• Les permis d’émission (parfois appelés “permis de polluer” permettent d’échanger librement entre participants des quotas de réduction de pollution. La somme des quotas doit correspondre à une réduction globale des émissions, fixée par un régulateur national (ou - par exemple pour le Protocole de Kyoto - des accords internationaux). En revanche chaque participant peut choisir sa conduite: réduire en ligne avec les quotas requis, réduire plus et revendre le surplus de quotas, ou réduire moins et acheter les quotas d’autres participants en avance sur le programme. Ce mécanisme, utilisé avec succès notamment aux Etats-Unis pour réduire les émissions responsables des “pluies acides”, permet aux participants de moduler individuellement leurs programmes de réduction tout en assurant une réduction de l’ensemble des émissions.

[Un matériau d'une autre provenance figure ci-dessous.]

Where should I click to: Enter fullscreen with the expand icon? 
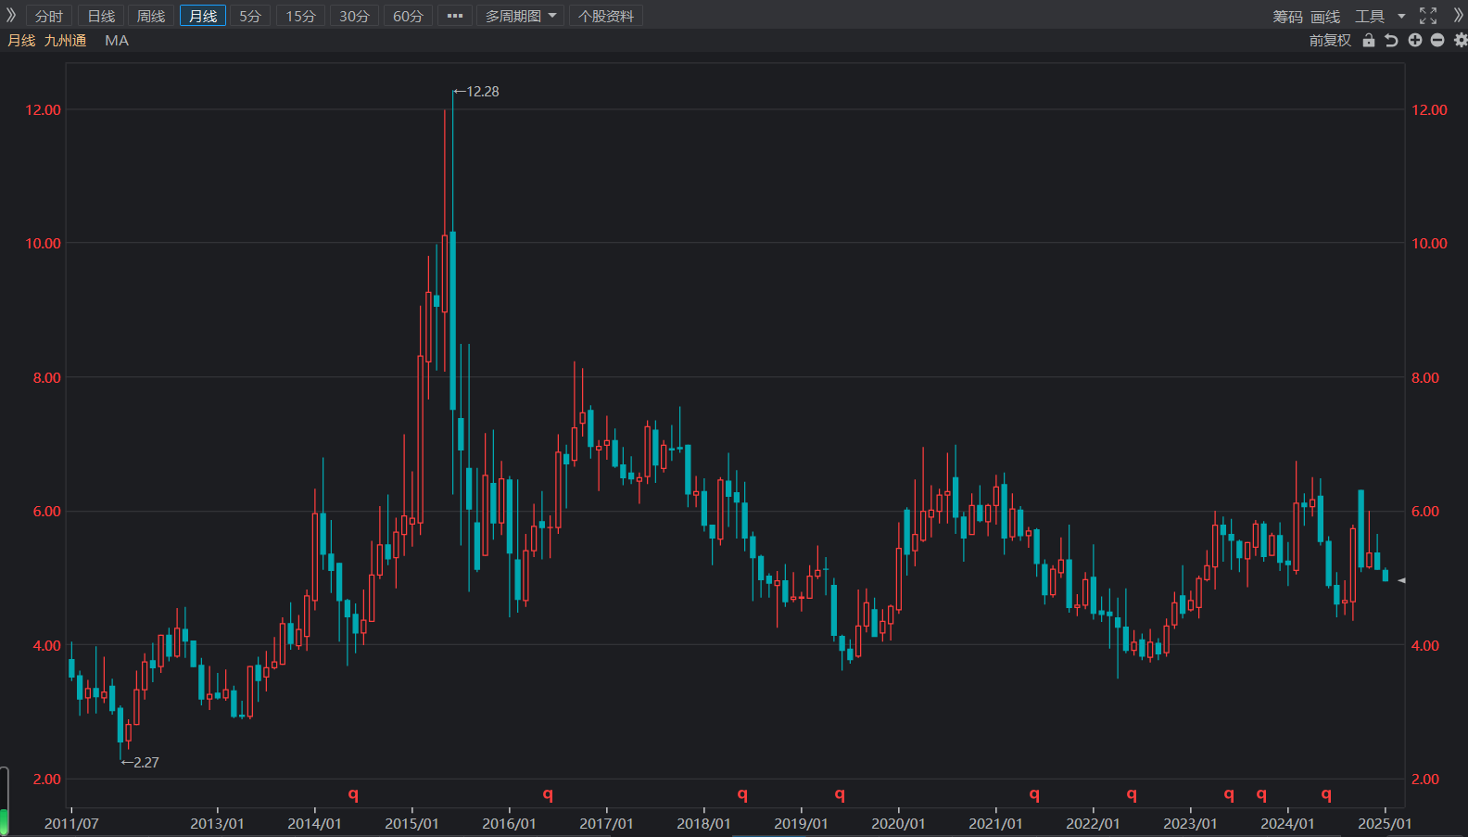coord(1428,16)
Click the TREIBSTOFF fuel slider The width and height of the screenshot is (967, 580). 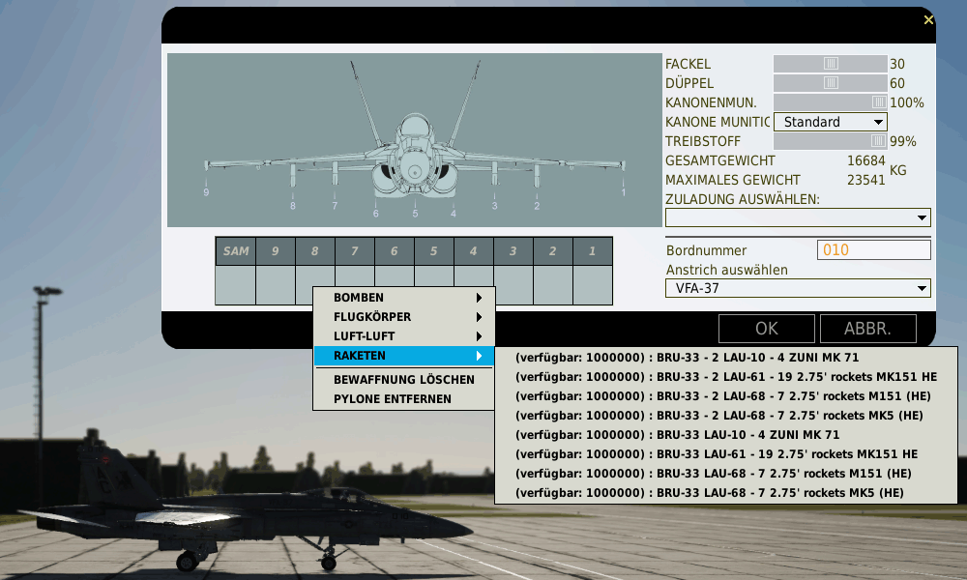tap(830, 141)
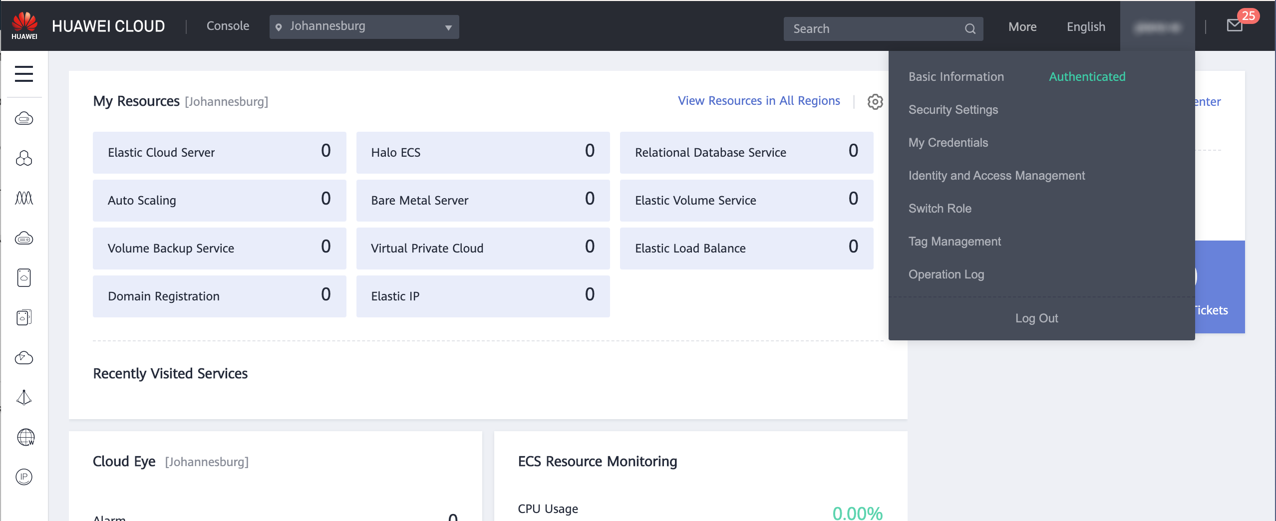Open the Elastic IP sidebar icon
1276x521 pixels.
[x=24, y=477]
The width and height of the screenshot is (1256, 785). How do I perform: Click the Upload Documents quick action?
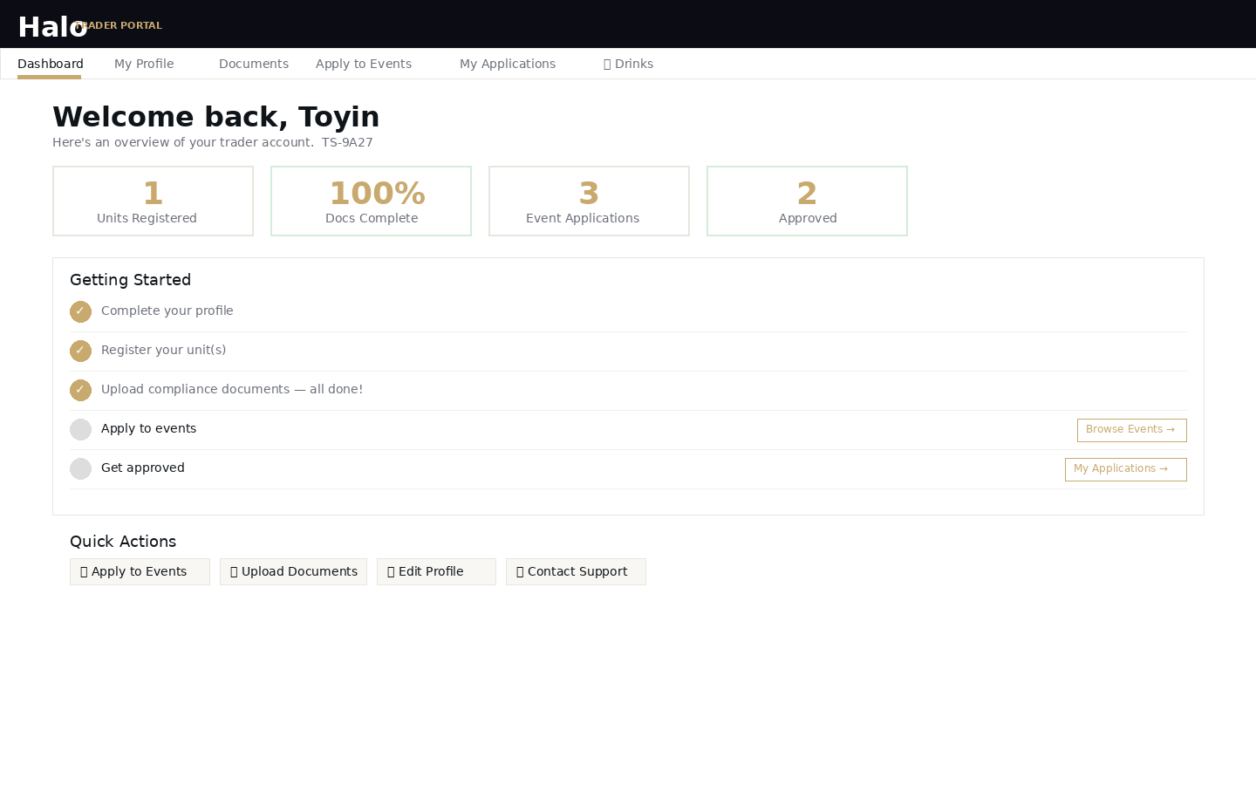[x=293, y=571]
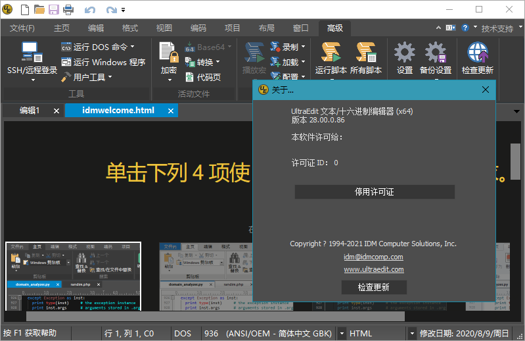This screenshot has width=525, height=341.
Task: Switch to the 编辑 ribbon tab
Action: pos(96,28)
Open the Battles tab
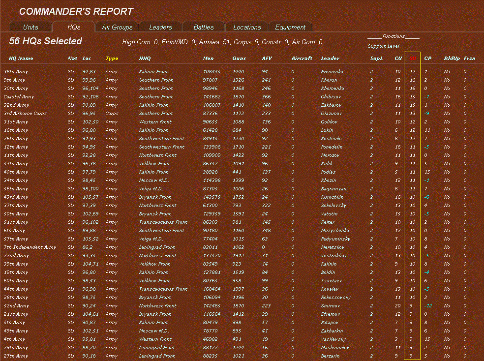Screen dimensions: 484x361 (x=203, y=27)
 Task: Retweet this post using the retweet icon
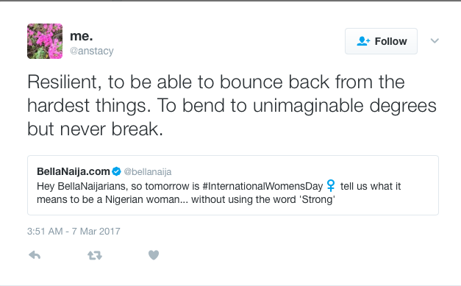pos(95,255)
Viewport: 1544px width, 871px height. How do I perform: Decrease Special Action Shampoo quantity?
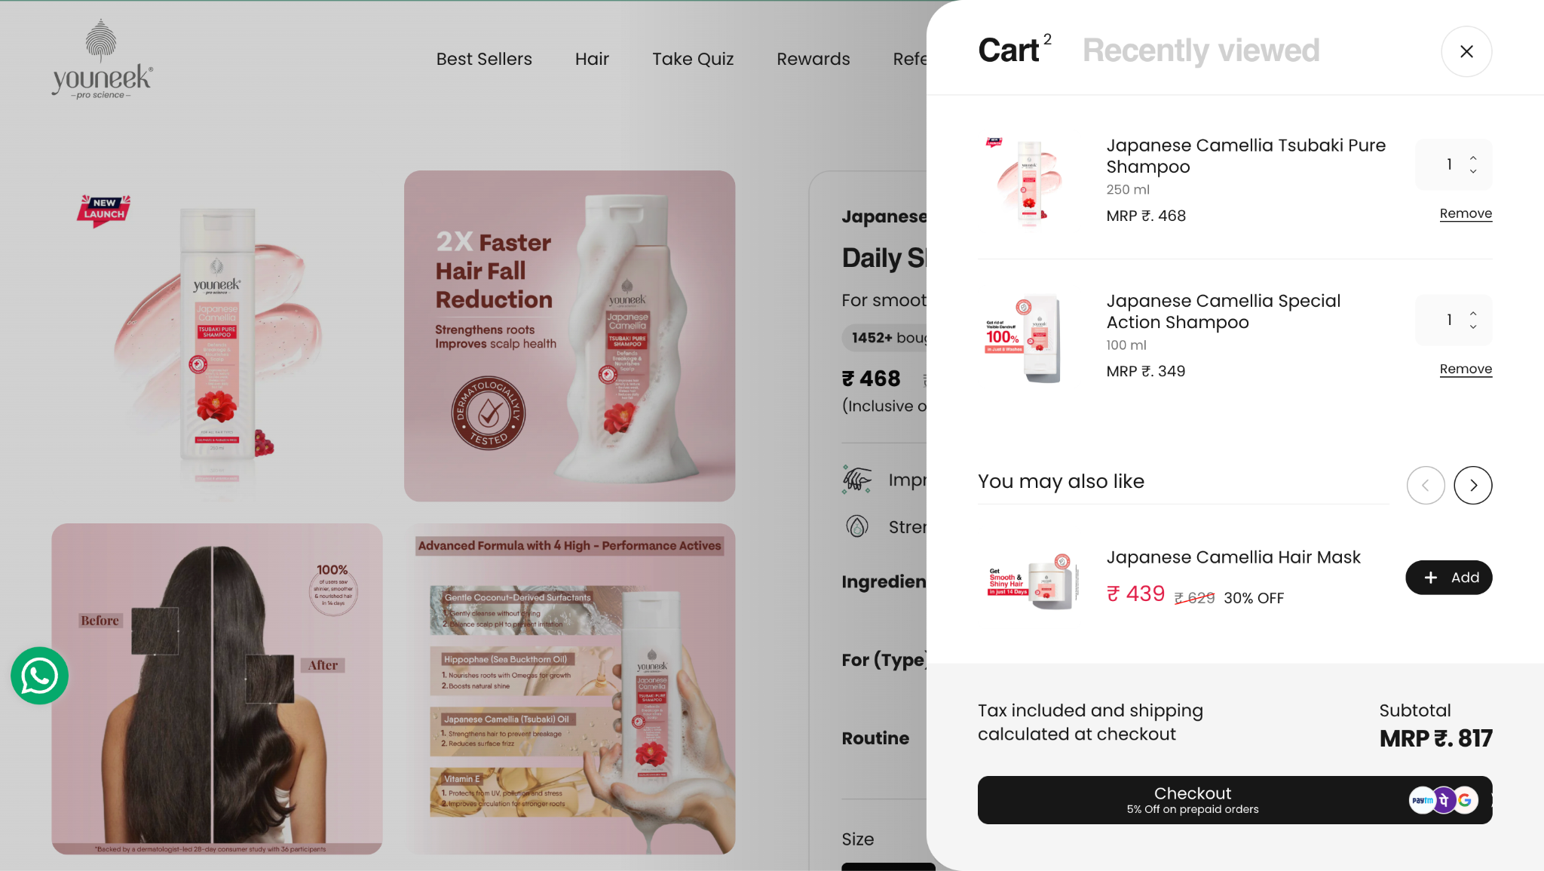(1473, 327)
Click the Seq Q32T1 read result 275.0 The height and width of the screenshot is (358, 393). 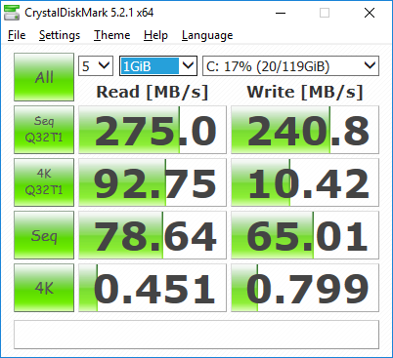(153, 130)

• Les certificats verts sont émis par les producteurs d’énergie renouvelable, ou “verte”. Certains pays (ou Etats aux USA) font obligation à leurs producteurs ou distributeurs d’électricité de commercialiser une proportion minimum d’énergie verte dans le total de leurs ventes. Si leur production d’énergie verte n’atteint pas ce minimum, ils peuvent dans certains cas compléter en achetant des certificats verts, notamment auprès des producteurs indépendants. Par ailleurs un nombre croissant de clients de ces distributeurs choisissent d’acheter ce type d’électricité.
• Les marchés actifs aujourd’hui sont, pour le CO2, encore récents : le Royaume-Uni avait lancé un programme pilote national pour les permis d’émission, aux Pays Bas des certificats verts ont été échangés, mais un marché international uniformisé n’existe pas encore: l’UE a inauguré son marché intérieur (Système d’Echange Européen) en 2005. Volatile, la croissance des volumes traités montre l’intérêt des industriels et surtout intermédiaires financiers qui y interviennent. D’autres échanges internationaux ont aussi eu lieu, notamment entre acheteurs des pays industrialisés et vendeurs des pays en voie d’industrialisation.